The whole listing below is to be output exactly, with no line skipped.

[[ Provided information, beginning ]]

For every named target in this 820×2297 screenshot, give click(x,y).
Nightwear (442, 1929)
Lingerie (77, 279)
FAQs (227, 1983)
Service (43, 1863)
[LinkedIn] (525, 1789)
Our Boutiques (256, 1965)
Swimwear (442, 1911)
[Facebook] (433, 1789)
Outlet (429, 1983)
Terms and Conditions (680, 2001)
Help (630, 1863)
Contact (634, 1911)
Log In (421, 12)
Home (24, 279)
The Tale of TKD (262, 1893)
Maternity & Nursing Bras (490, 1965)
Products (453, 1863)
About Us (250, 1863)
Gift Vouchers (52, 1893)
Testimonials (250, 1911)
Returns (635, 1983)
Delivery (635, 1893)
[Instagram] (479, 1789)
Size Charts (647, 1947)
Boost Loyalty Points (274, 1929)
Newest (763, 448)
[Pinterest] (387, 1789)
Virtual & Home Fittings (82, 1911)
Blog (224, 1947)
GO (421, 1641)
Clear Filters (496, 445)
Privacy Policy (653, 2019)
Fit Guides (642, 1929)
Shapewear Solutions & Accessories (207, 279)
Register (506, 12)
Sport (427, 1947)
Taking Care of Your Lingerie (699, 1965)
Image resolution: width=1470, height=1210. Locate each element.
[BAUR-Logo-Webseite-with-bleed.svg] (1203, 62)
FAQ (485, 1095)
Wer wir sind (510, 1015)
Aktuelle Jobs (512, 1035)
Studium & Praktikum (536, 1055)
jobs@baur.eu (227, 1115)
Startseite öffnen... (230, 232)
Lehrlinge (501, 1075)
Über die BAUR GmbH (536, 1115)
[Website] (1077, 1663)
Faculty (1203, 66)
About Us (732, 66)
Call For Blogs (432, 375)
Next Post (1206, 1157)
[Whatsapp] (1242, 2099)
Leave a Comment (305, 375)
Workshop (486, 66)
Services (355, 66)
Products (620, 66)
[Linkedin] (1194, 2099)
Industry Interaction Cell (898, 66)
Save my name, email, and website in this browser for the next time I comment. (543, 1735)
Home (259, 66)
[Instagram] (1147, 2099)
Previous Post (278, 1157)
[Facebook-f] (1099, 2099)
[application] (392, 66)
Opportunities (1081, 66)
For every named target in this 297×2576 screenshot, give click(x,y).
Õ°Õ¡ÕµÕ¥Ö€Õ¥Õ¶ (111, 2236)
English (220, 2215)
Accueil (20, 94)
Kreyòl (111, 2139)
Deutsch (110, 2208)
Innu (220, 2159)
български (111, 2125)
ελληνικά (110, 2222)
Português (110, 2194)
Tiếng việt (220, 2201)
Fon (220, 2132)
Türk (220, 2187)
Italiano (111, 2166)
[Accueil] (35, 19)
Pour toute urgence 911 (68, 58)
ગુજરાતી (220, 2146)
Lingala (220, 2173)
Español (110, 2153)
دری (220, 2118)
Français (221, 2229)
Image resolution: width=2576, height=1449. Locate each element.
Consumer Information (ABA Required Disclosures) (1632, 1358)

[[ Provided information, end ]]

Response box:
For every named target in this 820×2297 screenshot, give click(x,y).
Nightwear (442, 1929)
Lingerie (77, 279)
FAQs (227, 1983)
Service (43, 1863)
[LinkedIn] (525, 1789)
Our Boutiques (256, 1965)
Swimwear (442, 1911)
[Facebook] (433, 1789)
Outlet (429, 1983)
Terms and Conditions (680, 2001)
Help (630, 1863)
Contact (634, 1911)
Log In (421, 12)
Home (24, 279)
The Tale of TKD (262, 1893)
Maternity & Nursing Bras (490, 1965)
Products (453, 1863)
About Us (250, 1863)
Gift Vouchers (52, 1893)
Testimonials (250, 1911)
Returns (635, 1983)
Delivery (635, 1893)
[Instagram] (479, 1789)
Size Charts (647, 1947)
Boost Loyalty Points (274, 1929)
Newest (763, 448)
[Pinterest] (387, 1789)
Virtual & Home Fittings (82, 1911)
Blog (224, 1947)
GO (421, 1641)
Clear Filters (496, 445)
Privacy Policy (653, 2019)
Fit Guides (642, 1929)
Shapewear Solutions & Accessories (207, 279)
Register (506, 12)
Sport (427, 1947)
Taking Care of Your Lingerie (699, 1965)
Image resolution: width=1470, height=1210. Locate each element.
[BAUR-Logo-Webseite-with-bleed.svg] (1203, 62)
FAQ (485, 1095)
Wer wir sind (510, 1015)
Aktuelle Jobs (512, 1035)
Studium & Praktikum (536, 1055)
jobs@baur.eu (227, 1115)
Startseite öffnen... (230, 232)
Lehrlinge (501, 1075)
Über die BAUR GmbH (536, 1115)
[Website] (1077, 1663)
Faculty (1203, 66)
About Us (732, 66)
Call For Blogs (432, 375)
Next Post (1206, 1157)
[Whatsapp] (1242, 2099)
Leave a Comment (305, 375)
Workshop (486, 66)
Services (355, 66)
Products (620, 66)
[Linkedin] (1194, 2099)
Industry Interaction Cell (898, 66)
Save my name, email, and website in this browser for the next time I comment. (543, 1735)
Home (259, 66)
[Instagram] (1147, 2099)
Previous Post (278, 1157)
[Facebook-f] (1099, 2099)
[application] (392, 66)
Opportunities (1081, 66)
For every named target in this 297×2576 screenshot, give click(x,y).
Õ°Õ¡ÕµÕ¥Ö€Õ¥Õ¶ (111, 2236)
English (220, 2215)
Accueil (20, 94)
Kreyòl (111, 2139)
Deutsch (110, 2208)
Innu (220, 2159)
български (111, 2125)
ελληνικά (110, 2222)
Português (110, 2194)
Tiếng việt (220, 2201)
Fon (220, 2132)
Türk (220, 2187)
Italiano (111, 2166)
[Accueil] (35, 19)
Pour toute urgence 911 (68, 58)
ગુજરાતી (220, 2146)
Lingala (220, 2173)
Español (110, 2153)
دری (220, 2118)
Français (221, 2229)
Image resolution: width=2576, height=1449. Locate each element.
Consumer Information (ABA Required Disclosures) (1632, 1358)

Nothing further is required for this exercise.